## Your assignment
Put every line from the start of the entries through the line containing "Image resolution: width=2184", both included, into a JSON list of strings with one string per line and no blank lines.

-- Opening Marker --

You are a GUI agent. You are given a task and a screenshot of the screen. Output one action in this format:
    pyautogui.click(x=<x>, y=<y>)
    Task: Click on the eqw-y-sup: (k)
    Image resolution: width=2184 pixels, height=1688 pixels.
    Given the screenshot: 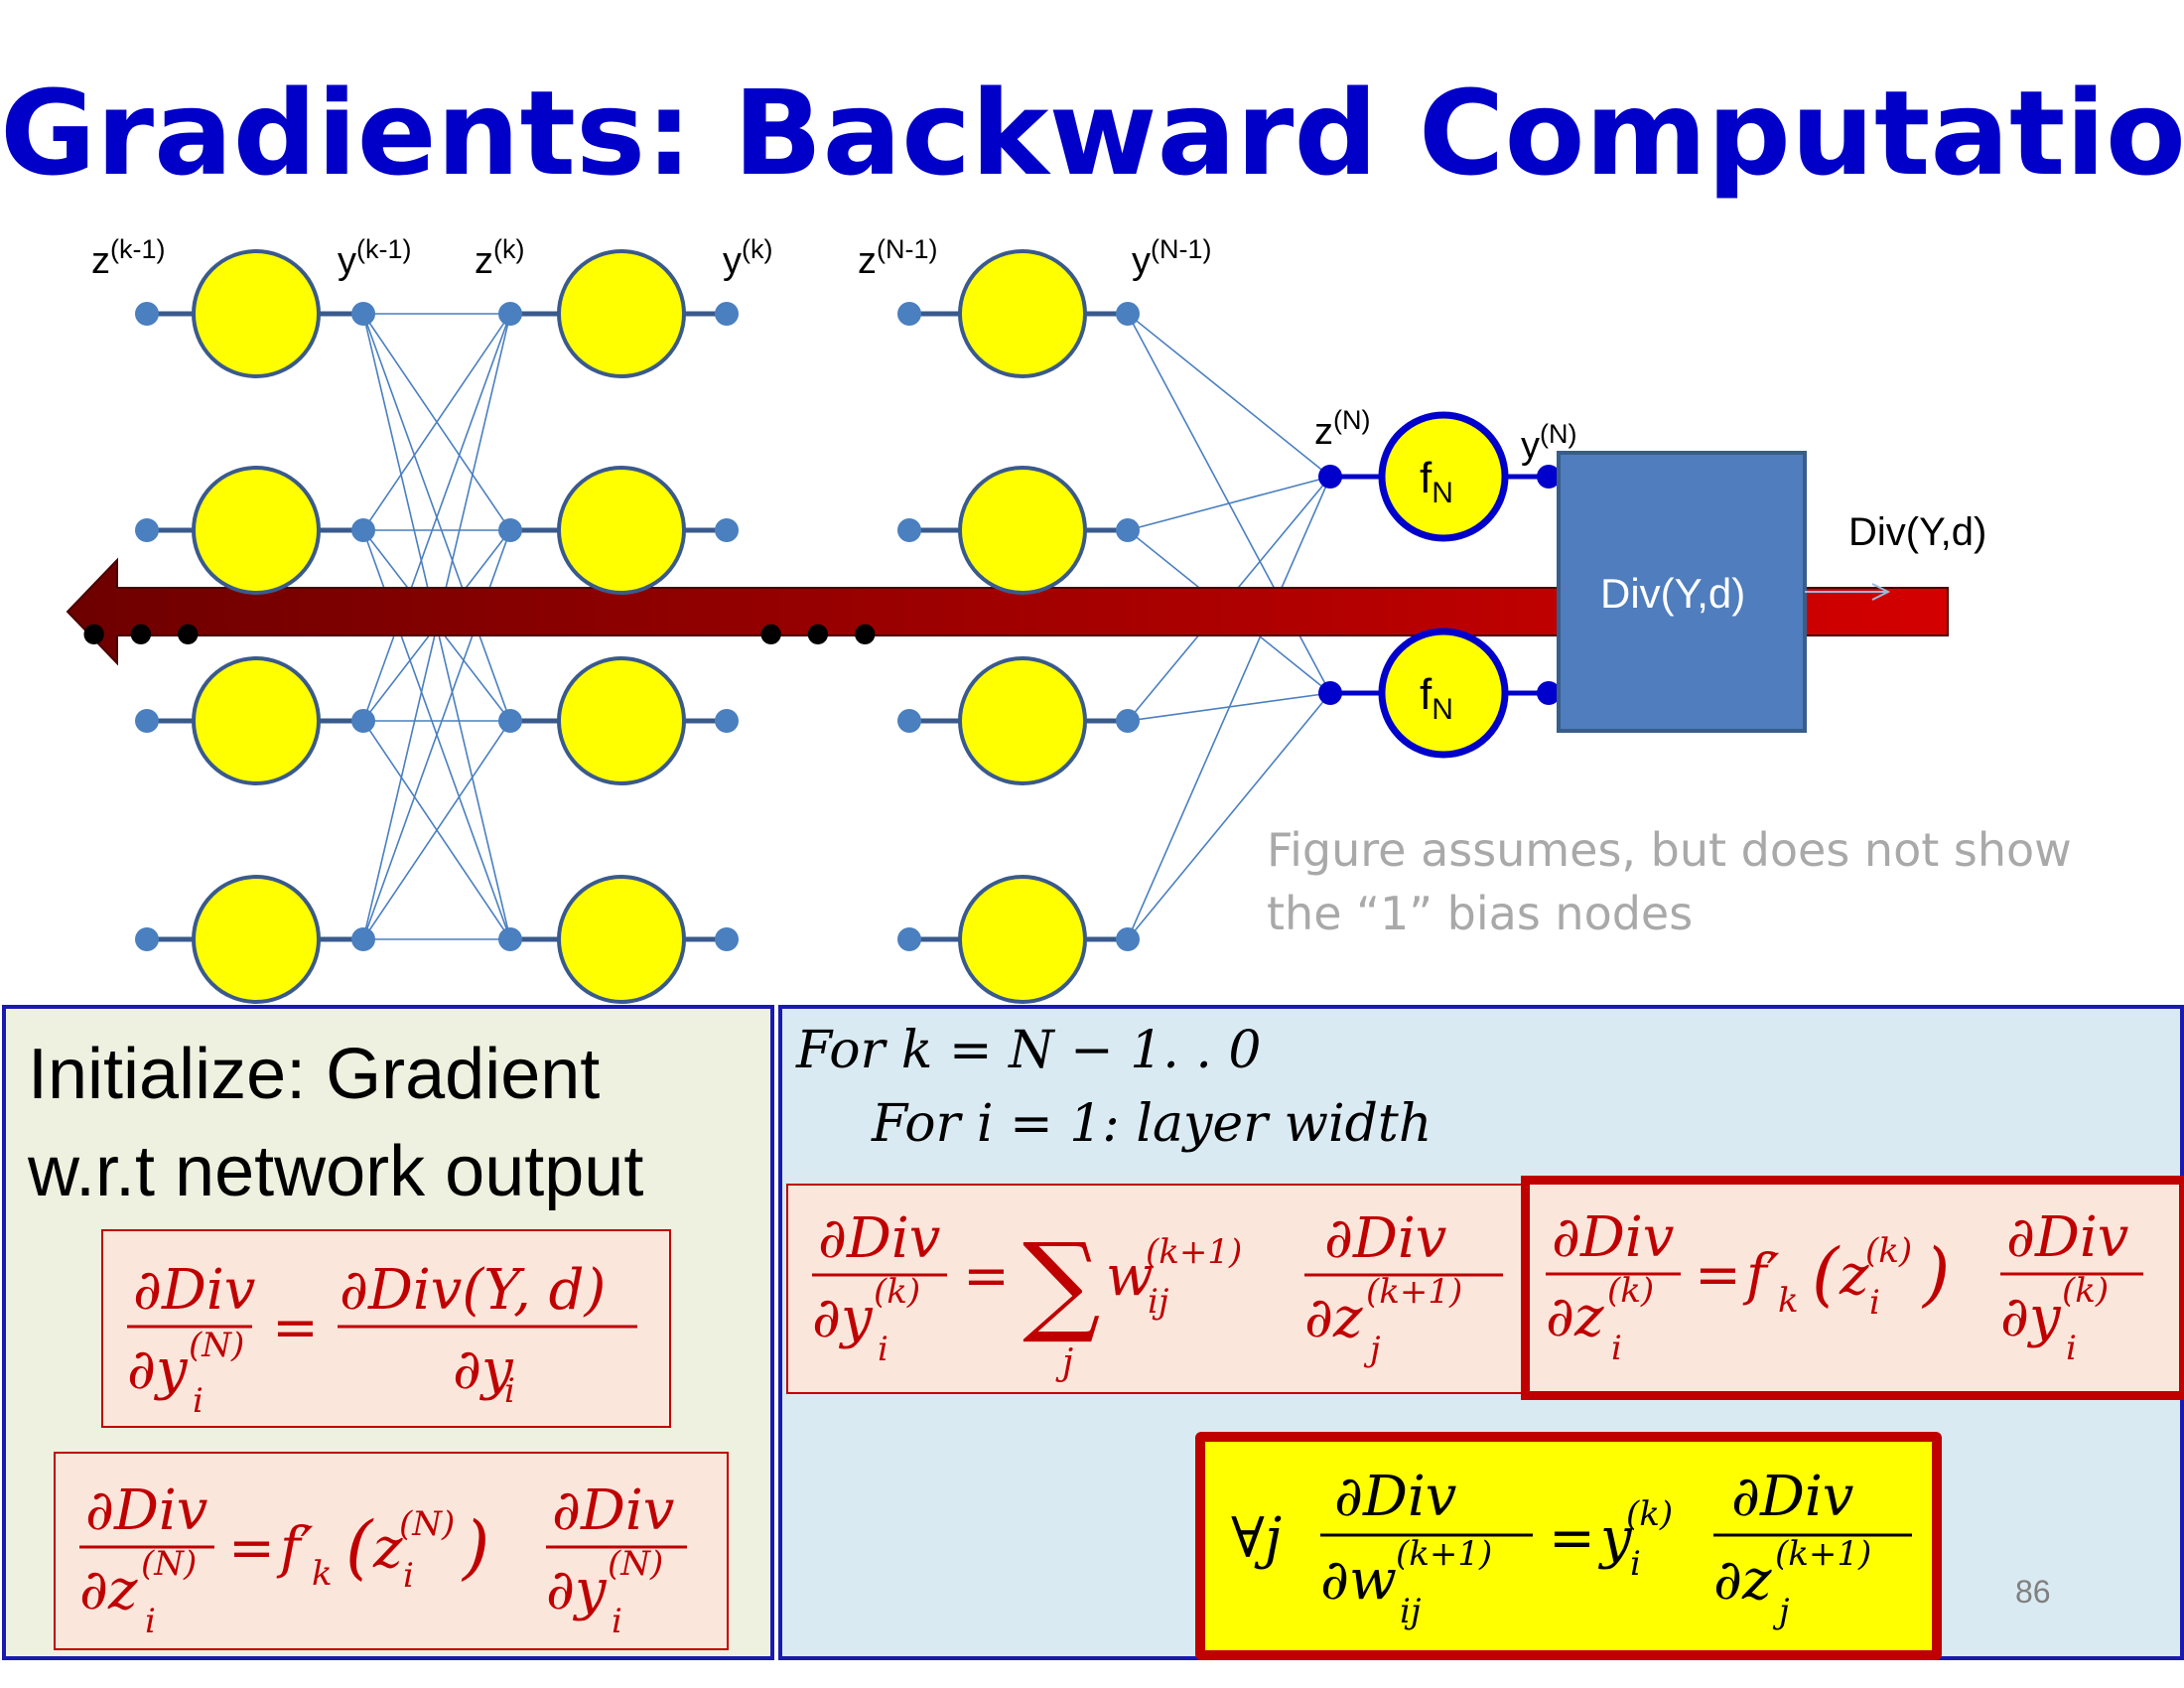 What is the action you would take?
    pyautogui.click(x=1649, y=1514)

-- Closing Marker --

## Answer space
[
  "You are a GUI agent. You are given a task and a screenshot of the screen. Output one action in this format:",
  "    pyautogui.click(x=<x>, y=<y>)",
  "    Task: Click on the eqw-y-sup: (k)",
  "    Image resolution: width=2184 pixels, height=1688 pixels."
]